___ Reading text ___
Farms & Farm Machinery
Dairy report reveals low milk production growth
Despite a good season for dairy farmers, milk production growth has been minimal, Dairy Australia reports
Dairy farmers across the country are relishing one of the best seasons in recent memory, according to Dairy Australia’s
Situation and Outlook report. However, despite the improved conditions, milk production has only increased minutely.
As has been the case with many other agricultural sectors across the country, favourable conditions across Australia’s agricultural regions have improved on a whole, in large due to the La Niña weather pattern, which has produced a cooler, wetter summer.
However, despite the favourable outlook for the dairy sector, Dairy Australia’s revised milk production forecast has improved only slightly, with the new +1 per cent outlook updated from the previous -1 per cent figure.
Such a minor shift in Dairy Australia’s position, in lieu of the bumper season, follows a number of implicating factors such as a smaller national herd, labour shortages and continued farms exits.
The issues, which have caused significant disruption across the sector, represent long-term challenges for the industry and will likely require consecutive years of good conditions to recover and materialise into more regular milk production.
Domestically, the market for dairy products remains high and has improved following the relaxing of COVID-19 restrictions in food outlets such as restaurants and cafes.
Cheese sales have improved 10.3 per cent in volume over the past year and 17.5 per cent in value, while yellow spread (eight per cent) and milk (4.3 per cent) have also recovered slightly.
On a global scale, demand for dairy exports has remained consistent despite the pandemic, with government stimulus and recovery in key markets such as China helping avert any detrimental crisis for the sector.
The global dairy trade improved 2.8 per cent in the year up until October, while milk production is also slightly elevated, experiencing a 1.1 per cent growth up until December.
Dairy sectors in countries that have suppressed the effects of COVID-19 infection rates are returning, gradually, to more accustomed trading conditions despite systematic lockdowns, while markets where the pandemic is extensive are pinning their hopes on vaccine rollouts to ease conditions.
Major markets around the world finished 2020 steadily in terms of milk production, including Europe (excluding the
United Kingdom) at +1.7 per cent and the United States, which rebounded early after a frenzied response to the pandemic, finishing +1.9 per cent.
Closer to home, New Zealand regressed and finished 2020 down 0.1 per cent (from July through to December), however this is largely attributed to below average rain and deficiencies in the soil moisture.
In all, the global dairy economy is set to grow 5.5 per cent in 2021 according to the International Monetary Fund (IMF) and will likely fluctuate depending on the efficiency and effectiveness of COVID-19 vaccines as well as the implications, including variant strains of the virus and possible future infection waves.
___
**What this exercise asks**:
1 > According to the dairy report, why has Dairy Australia's milk production forecast improved only slightly despite the bumper season? Answer in one to three sentences.
2 > Which dairy products does the dairy report give domestic sales recovery figures for?
3 > Answer these questions from the dairy report:
(a) What was Dairy Australia's previous milk production forecast before the revision?
(b) How much did the global dairy trade improve in the year up until October?
(c) How much is the global dairy economy set to grow in 2021, according to the International Monetary Fund?
You won't need the data that come next.
___ Data shown ___
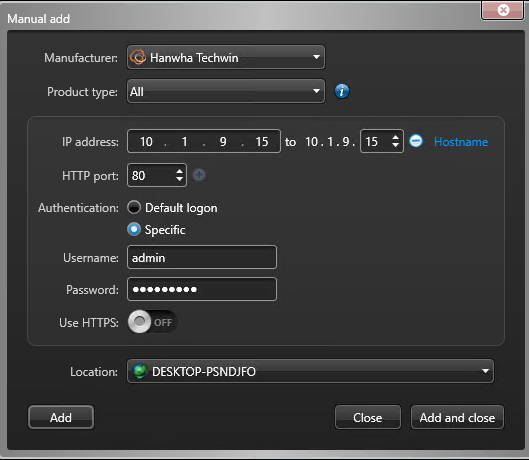The image size is (529, 460).
Task: Remove IP range with the minus icon
Action: pyautogui.click(x=416, y=141)
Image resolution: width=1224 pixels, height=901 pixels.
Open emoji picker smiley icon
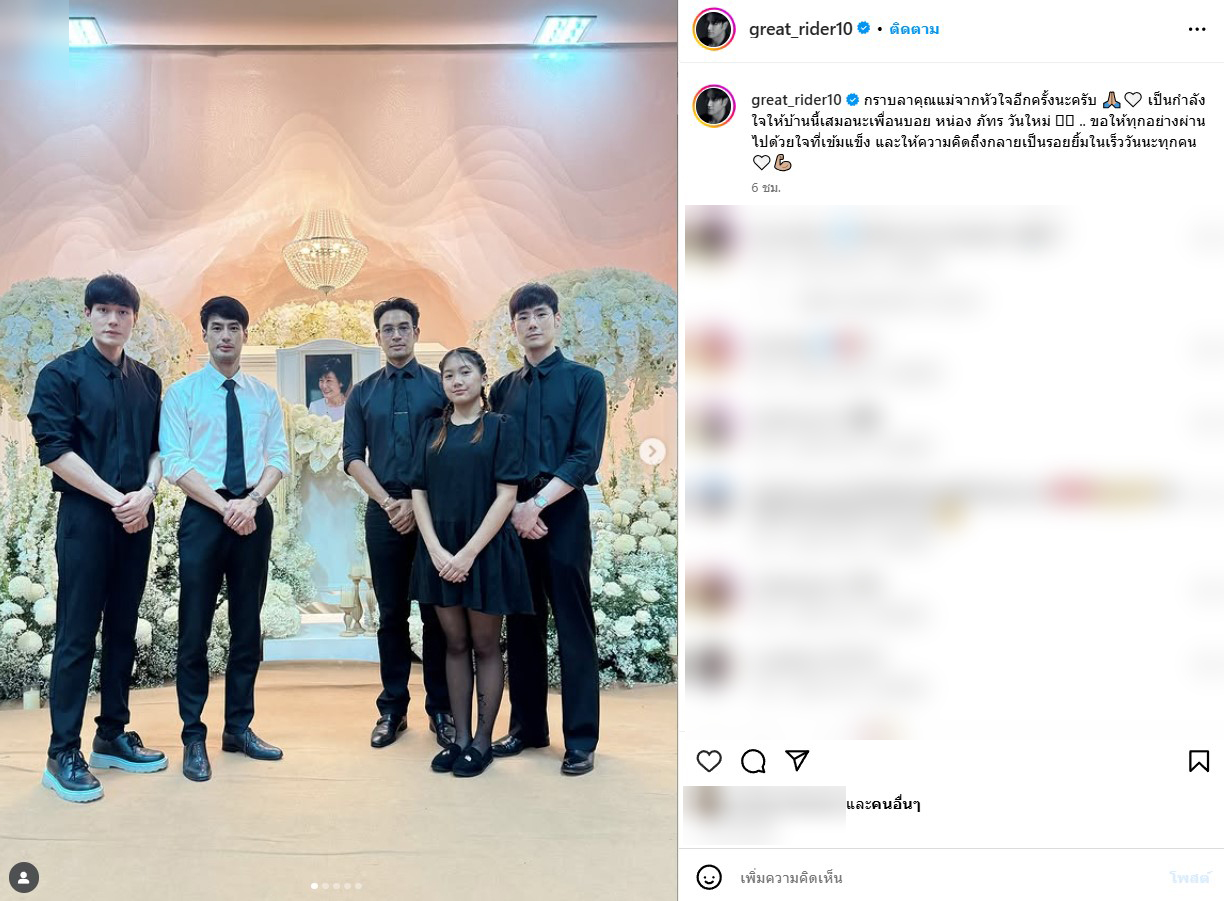coord(709,877)
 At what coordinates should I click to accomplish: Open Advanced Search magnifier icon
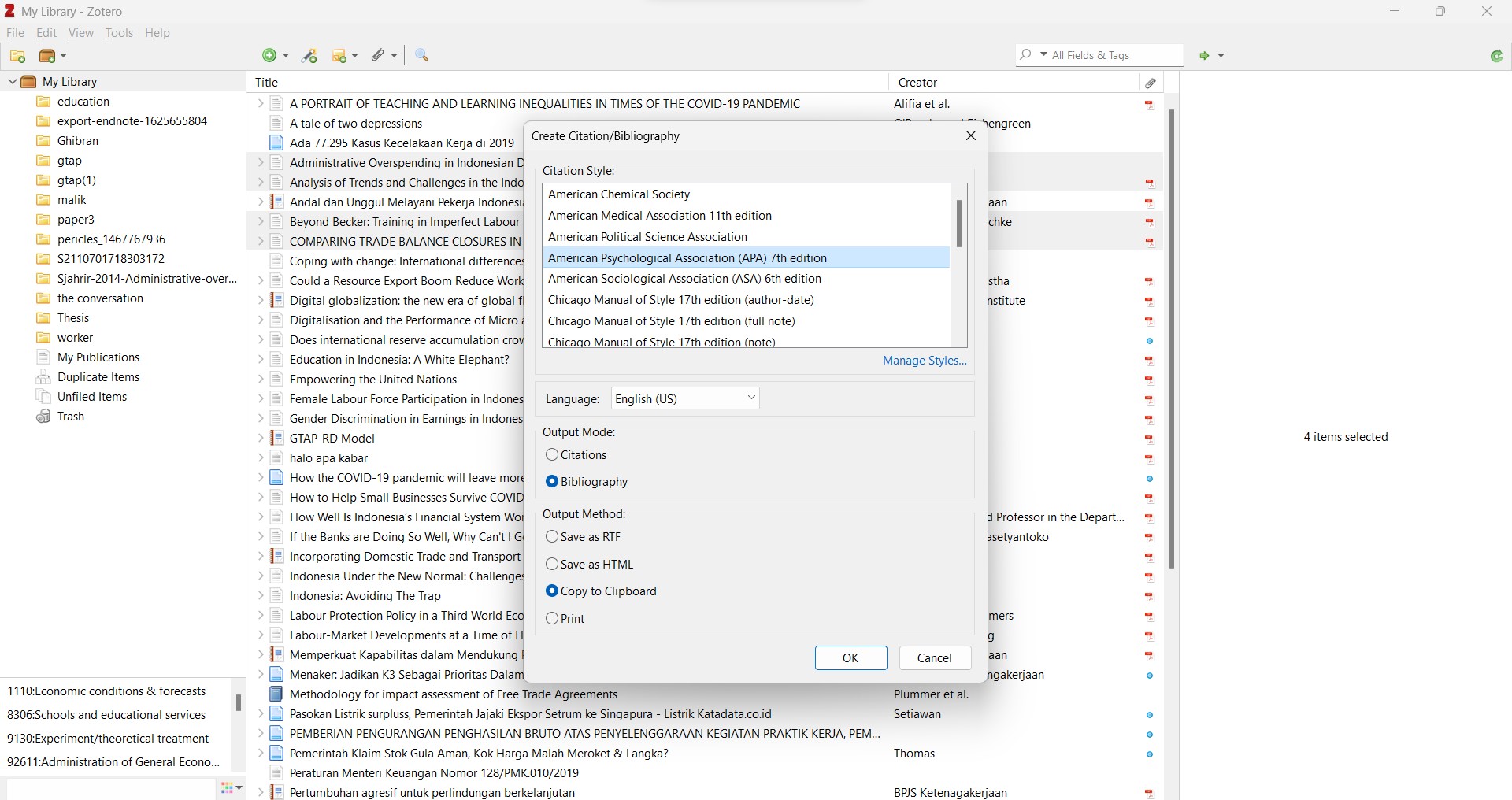click(422, 55)
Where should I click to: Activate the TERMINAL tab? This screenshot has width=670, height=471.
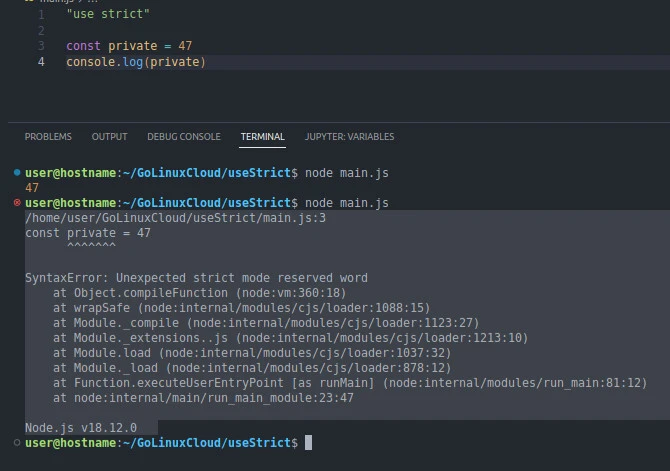(262, 137)
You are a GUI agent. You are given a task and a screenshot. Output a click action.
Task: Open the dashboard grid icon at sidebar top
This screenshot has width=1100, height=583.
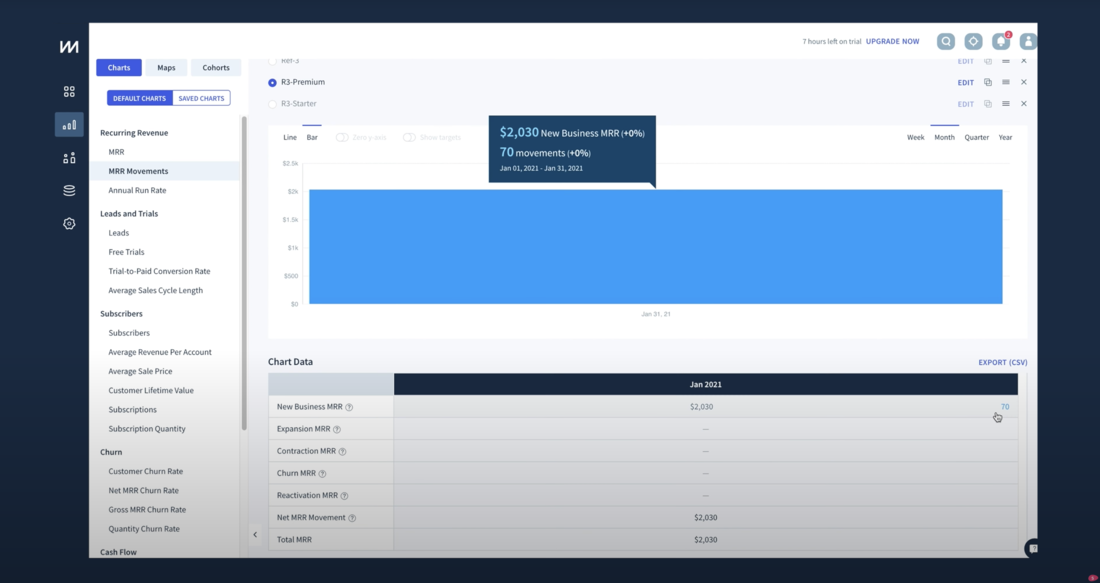pyautogui.click(x=68, y=91)

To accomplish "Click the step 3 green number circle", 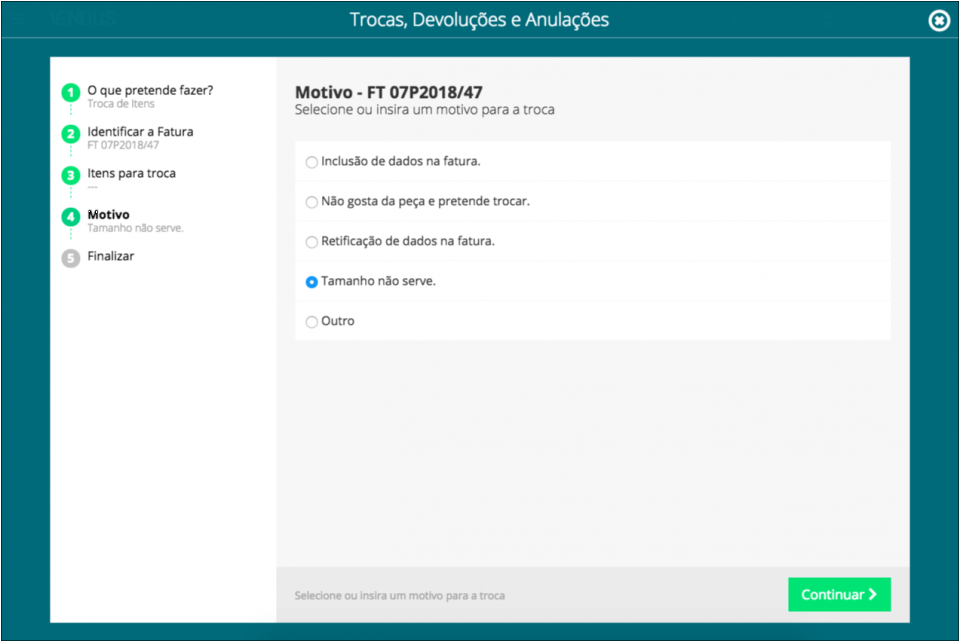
___
**Expected outputs**:
1 > The small shift follows several factors: a smaller national herd, labour shortages and continued farm exits. These issues are long-term challenges for the industry and will likely need consecutive years of good conditions before more regular milk production returns.

2 >
- Cheese
- Yellow spread
- Milk

3 >
(a) -1 per cent
(b) 2.8 per cent
(c) 5.5 per cent